Степняки засмеялись, и тут же, легок на помине, сто лет ему жить, подоспел и сам Галсан, папаша Баясхалана-новобранца, мелконький, сухонький, ладный и, как головешка, черный, отчего снежной и чужеродной гляделась на нем белая нейлоновая рубаха, твердым воротом подпирающая коротко стриженный сивый затылок. Галсан дохнул сивухой прямо в Елизарово лицо… можно закусывать… потом шумно и суетливо поздоровался:

— Сайн байна![73]

— Сайн… — эхом отозвался Елизар.

— Ну, как дела, паря?

— Да ничо, паря.

— Ну, тогда ладно, паря, — успокоился Галсан. — Женилхам бырос?.. — он с резким качем хотел было хватануть парня за брючную прореху, но Елизар отпрянул, торопливо заверяя:

— Вырос, вырос! Болё, болё[74].

— Но тогда, паря, совсем ладно. Женить будем… Архи[75]
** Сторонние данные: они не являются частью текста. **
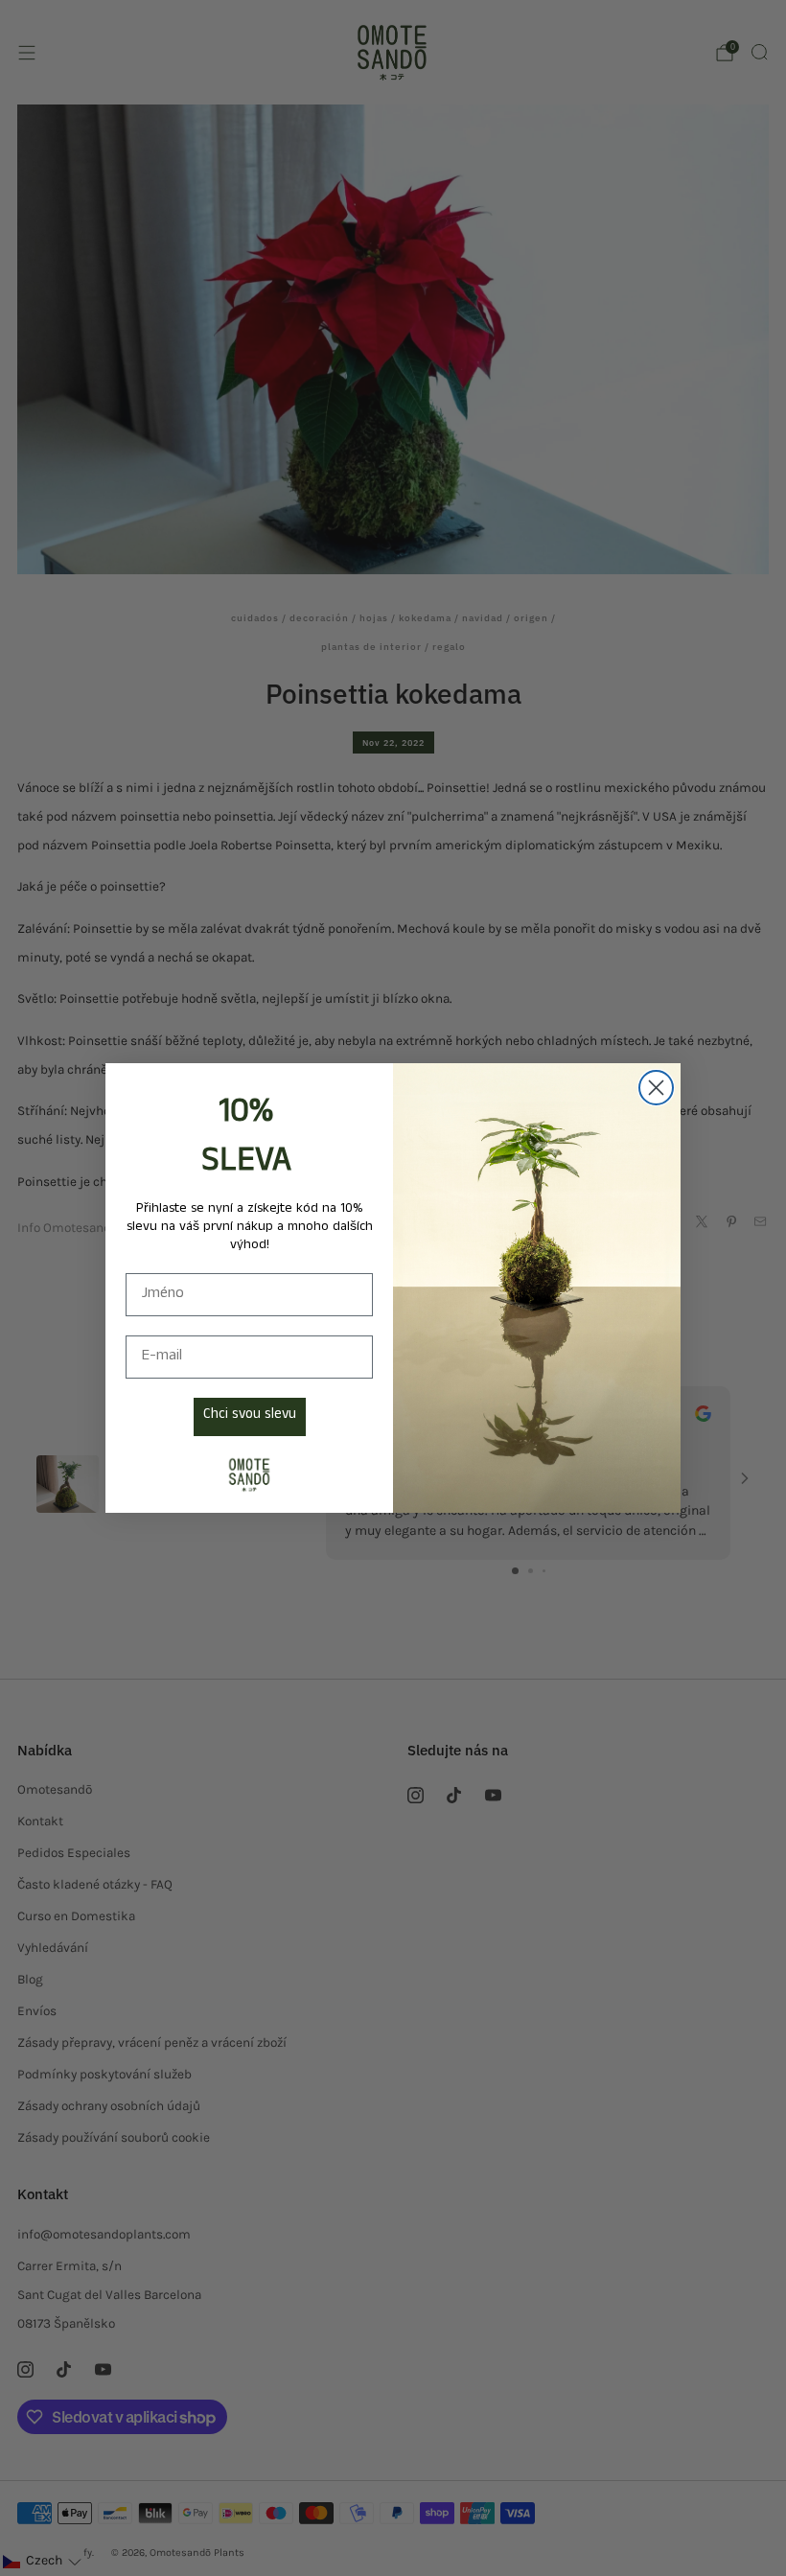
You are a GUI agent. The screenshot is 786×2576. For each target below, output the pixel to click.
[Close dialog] (656, 1087)
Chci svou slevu (249, 1416)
пил — башка хворал, девка любил — совсем башка потерял… Зять! — широко отмахнув рукой, улыбнулся мужикам. — Свадьба играть будем, опять гулять будем, ёкарганэ! — Галсан похлопал парня по плечу. — Ты, Елизархам, однахам, мал-мал по-бурятски толмачишь. Толмачь бы, угы?[76]

— Угы… Малость понимаю… — уклончиво пожал плечами Елизар, но тут же заверил: — Думаю подучить…

— Надо, надо… Бурятам живешь, пошто толмачь угы?! Но, однако, девкам знашь как сказать?

— Зна-аю, — лукаво, по-свойски ухмыльнулся Елизар. — Би шаамда дуртээб.

Галсановы глаза умиленно растаяли среди холмистых щек… буряты испокон веку привечали русских, что по-ихнему толмачили… потом Галсан захохотал и, кое-как успокоившись, снова похлопал Елизара по плечу, растекшись лицом в хитроватой улыбке, подмаргивая и подергивая головой, словно отманивая для секретного словца.

— Но-о, паря, совсем зять. Моя Даримка жена дам.

Хозяин смеха ради, по заведенной издавна привычке, навеличивал парня зятем, но за словами не таился посул; и все же… все же неспроста, не спьяну говорено было про зятя: раньше Дугарнимаевы жили в деревне, по соседству с Калашниковыми, и маленький Елизарка, дружок Баясхалана, не выводился из их дома; вот, кажется, уже тогда припадала Елизарова душа к галсановой девке, щекастой, солноликой Дариме, у которой в берестяном чумашке для тряпичных кукол бренчали игральные кости, — крашеные в два цвета бараньи лодыжки, завернутые в тонкую сыромятную кожу; и уже тогда Галсан, глядя на ребят, играющих лодыжками, дразнил Елизарку зятем и выяснял — вырос ли женилхам, без стеснения хватая парнишку за сатиновые шкеры. Малого смущали вольные выходки игривого Галсана, и он старался ускользнуть из его ухватистых цепких рук.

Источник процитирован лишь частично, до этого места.